На десятый день караван тронулся дальше. У юрты оставили две телеги, трёх коней, а в женском углу — три мешка сухарей, топор, два ножа и боевой лук с тремя десятками стрел. Специально для лекаря, как особую плату, оставили керамическую баклагу с чачей... Женщине, тайком, Бусыга сунул кошелёк с арабскими монетами, показал на детей, мол, это для них. Женщина смутилась, но тут же стала снимать с себя драный халат.
— Полный ты обалдуй, Бусыга, — рассмеялся Книжник. — Она думает, что ты хочешь за деньги сделать ей ребёнка.
Бусыга тотчас перекрестился и выскочил из юрты.
— У её мужа, — сказал лекарь Книжнику, не называя сбежавшего мужчину своим сыном, — на шее, вот здесь, большой и толстый шрам. От копья. Я вылечил его... на свою старую голову. Если встретите того человека со шрамом... то пусть ему больше не поможет никакое лечение...

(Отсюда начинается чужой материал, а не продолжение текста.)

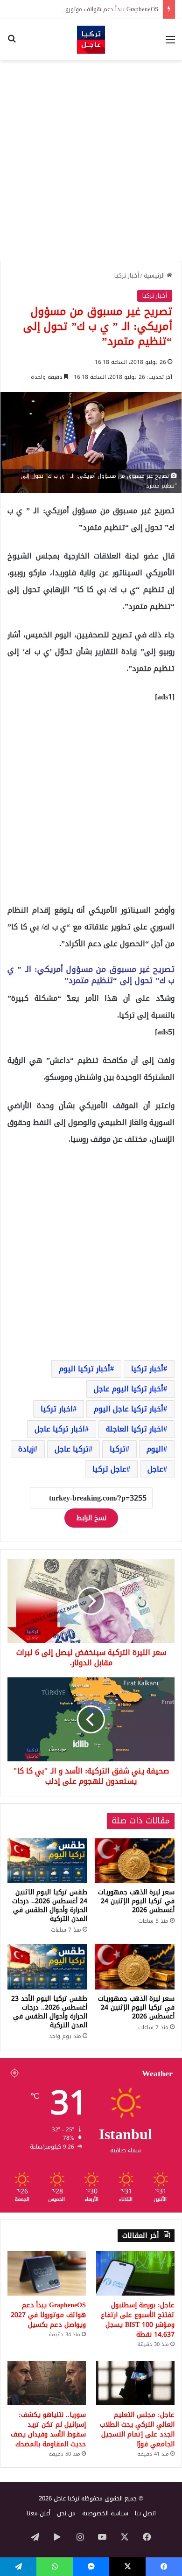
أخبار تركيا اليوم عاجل (128, 1389)
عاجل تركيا (109, 1469)
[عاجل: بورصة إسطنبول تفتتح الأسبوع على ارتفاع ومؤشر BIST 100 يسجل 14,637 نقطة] (135, 2273)
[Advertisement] (91, 160)
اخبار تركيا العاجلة (134, 1429)
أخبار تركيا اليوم (84, 1368)
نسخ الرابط (91, 1518)
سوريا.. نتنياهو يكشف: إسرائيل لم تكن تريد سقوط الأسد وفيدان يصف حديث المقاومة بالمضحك (48, 2429)
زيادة (26, 1449)
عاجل (155, 1469)
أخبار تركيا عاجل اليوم (128, 1409)
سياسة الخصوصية (105, 2513)
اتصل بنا (145, 2513)
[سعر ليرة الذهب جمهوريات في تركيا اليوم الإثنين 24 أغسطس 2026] (135, 1860)
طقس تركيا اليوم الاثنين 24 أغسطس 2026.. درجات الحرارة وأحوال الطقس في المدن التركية (49, 1905)
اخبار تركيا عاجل (60, 1429)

— Ясно как божий день, — туманно ответил Книжник и покинул юрту.
* * *
Вышел всё же московский купеческий караван, благословясь, по ранней весне, к озеру Нор Зайсан... Вышел с большим уроном. Только половина того каравана, что перешёл Уральские горы через проход у Челябы, ступила на древнюю дорогу в Индию, от озера Баал Кар до Тибета. Главное, сохранили купцы весь воск и весь янтарь, четырёх конематок и двенадцать русских жеребцов.
На переходе через пятый приток Кара Иртыша
[100], уже в тёплые денёчки, на караван напали дикие, озверелые люди, человек эдак сто. По раннему утру налетели с двух сторон, но тут грохнули разом обе пищали Прони, а Караван-баши вдруг заорал злые слова про то, что едут они к китайскому контайше
[101]. И если не довезут контайше подарки, сто тысяч китайских воинов войдёт в этот предел Степи.
Кочевники с воем отхлынули от русских купцов. Но, вероятно, огненного боя силу они уже знали, обычная боязнь их прошла, и при отходе в низину Кара Иртыша подлые кочевники пустили в караван сотню стрел — загубили пять коней и шесть верблюдов.
— Им до этого контайши, как нам до Луны, — непонятно сказал Книжник, ловко снимая одной рукой упряжь с загубленных животных. — Им пожрать охота. Пусть жрут убитых коней и верблюдов.